A la soberbia se junto la vanidad, por la que procuramos desordenadamente la estima de los demás, su aprobación y sus alabanzas. Nace la envidia que se deriva en jactancia, inclinación a hablar de sí mismo y de los méritos propios; de la ostentación, procurando llamar la atención de los demás con el lujo; o hipocresía, fingiendo virtud, que no nos preocupamos por adquirir. La soberbia es el más terrible enemigo de la santidad, porque pretende robar a Dios la gloria y Dios no se puede convertir en nuestro cómplice. La soberbia es fuente de innumerables pecados como la presunción, el desaliento o la simulación.

 

b) Remedio: Debemos referir todo a Dios, reconociéndolo autor de todo bien y que por ser principio de nuestros actos, debe ser su último bien.
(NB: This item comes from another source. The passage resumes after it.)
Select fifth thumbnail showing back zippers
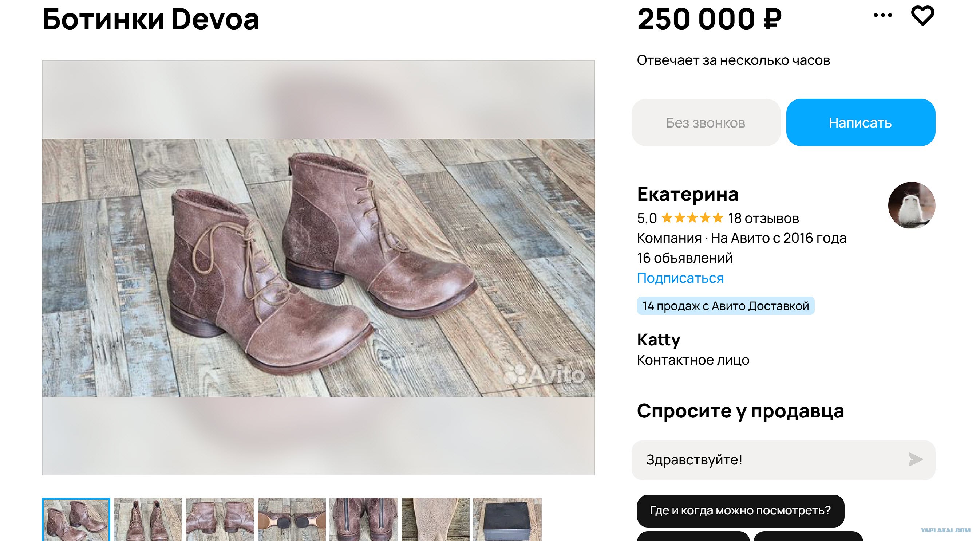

Dice san Pablo: “¿Qué tienes que no lo hayas recibido? Y si lo recibiste, ¿por qué te glorías como si no lo hubieras recibido?” (1 Cor 4, 7). Todas nuestras obras deben ser para gloria de Dios, y debemos hacerlas en su nombre. Debemos recordar que nosotros no somos nada y que las cualidades que tenemos proceden de Dios y a Él tienen que dar gloria.

 

CONCLUSIÓN

 

La vida cristiana es una lucha constante que después de diversas alternativas termina con la muerte. Lucha de capital importancia porque en ella nos va la vida eterna. Hay en nosotros dos hombres, el hombre nuevo regenerado por Cristo, con nobles inclinaciones gracias al Espíritu Santo, pero jamás podremos despojarnos por entero del hombre viejo con su triple concupiscencia.

 

Estos dos hombres están en pugna, en lucha. El buen éxito lo deberemos a la gracia de Dios, correspondida por nuestra buena voluntad; pero hemos de tener presente que todas cuantas gracias se nos conceden, son gracias de combate, no de descanso; nuestro esfuerzo es indispensable para perfeccionar en nosotros la vida cristiana y conseguir muchos méritos.